BEGIN GIVEN DATA
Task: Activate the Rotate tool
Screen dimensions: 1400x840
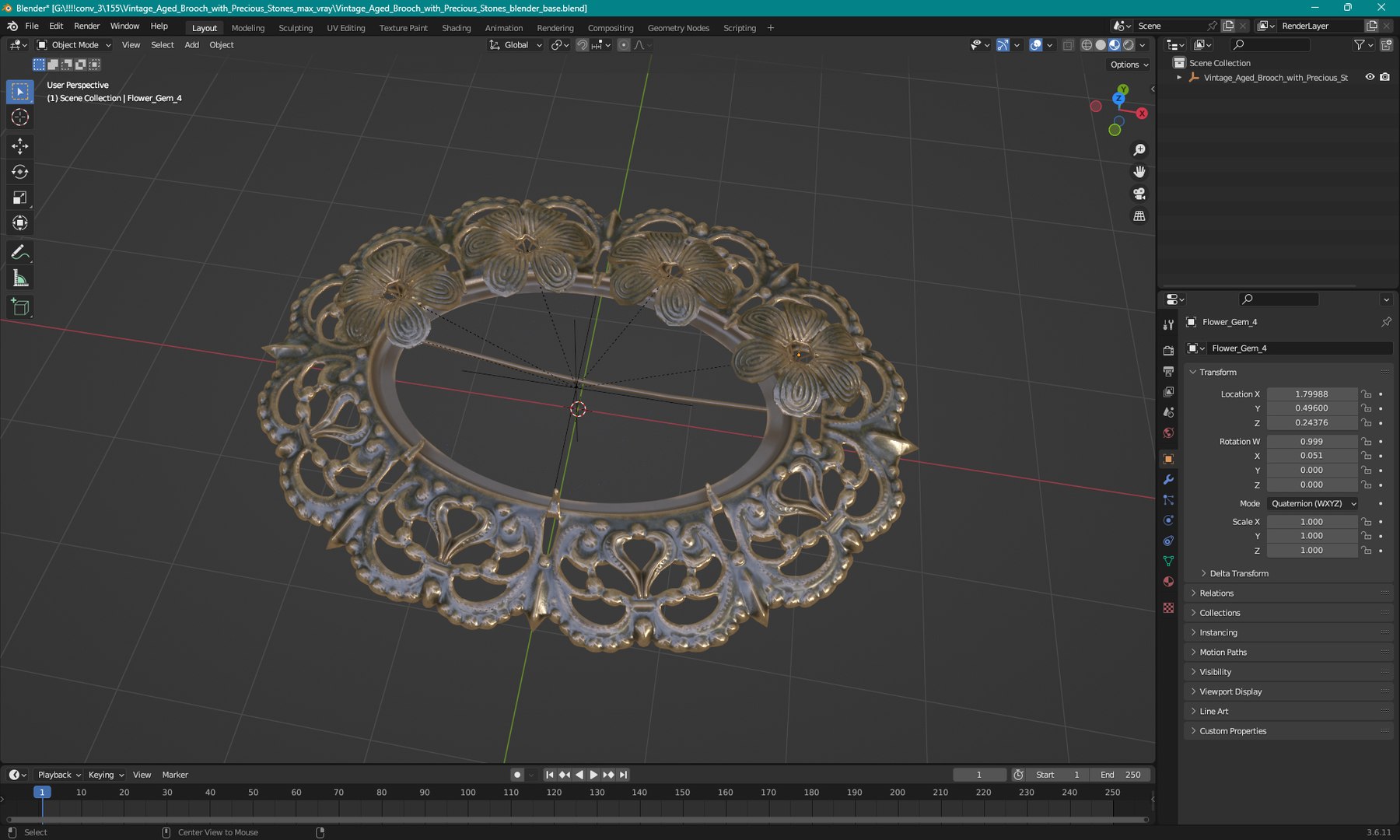Action: coord(20,172)
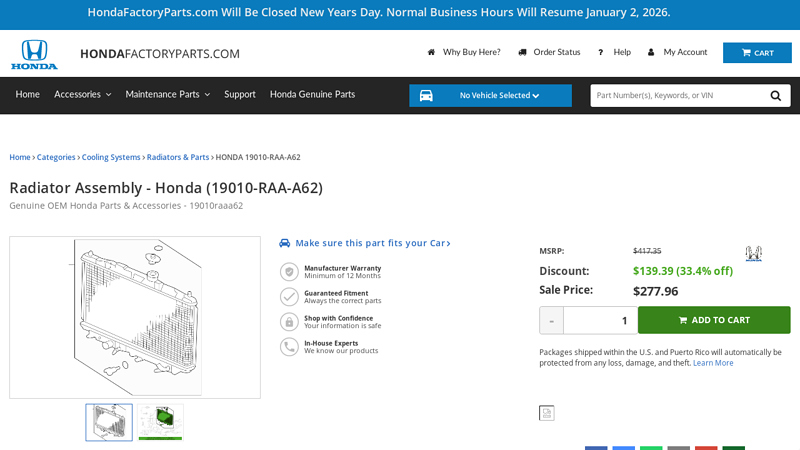Open the Cart button in header
This screenshot has height=450, width=800.
(x=757, y=53)
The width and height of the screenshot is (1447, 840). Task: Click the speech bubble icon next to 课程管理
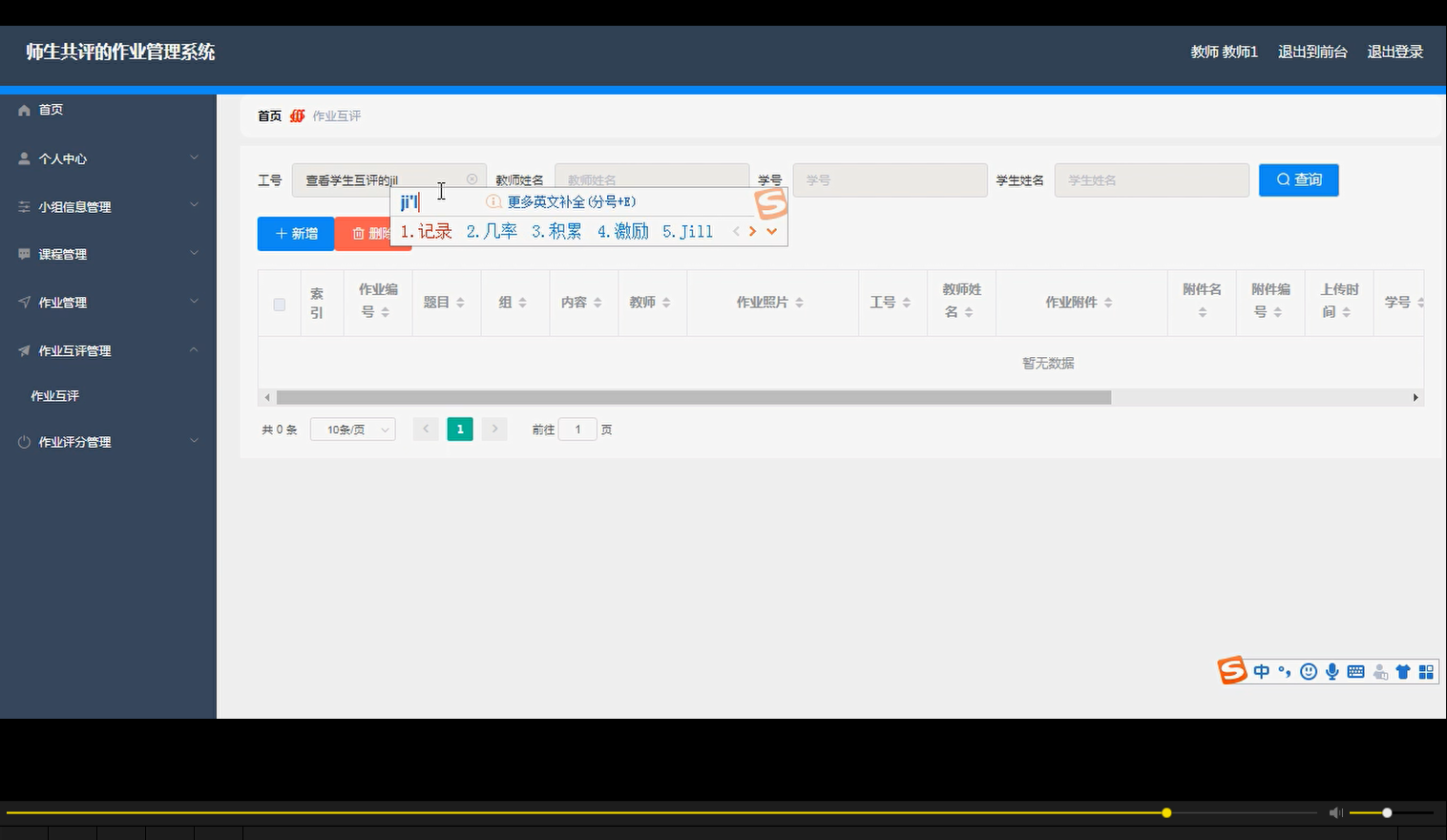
END GIVEN DATA
▶ _PROMPT_: Retype the whole listing, keeping every line identical and omitting all pictures.

▶ _EXERCISE RESULT_:
Task: Activate the Rotate tool
Screen dimensions: 1400x840
Action: coord(20,172)
Open the Cart button in header
This screenshot has height=450, width=800.
(x=757, y=53)
The width and height of the screenshot is (1447, 840). Task: Click the speech bubble icon next to 课程管理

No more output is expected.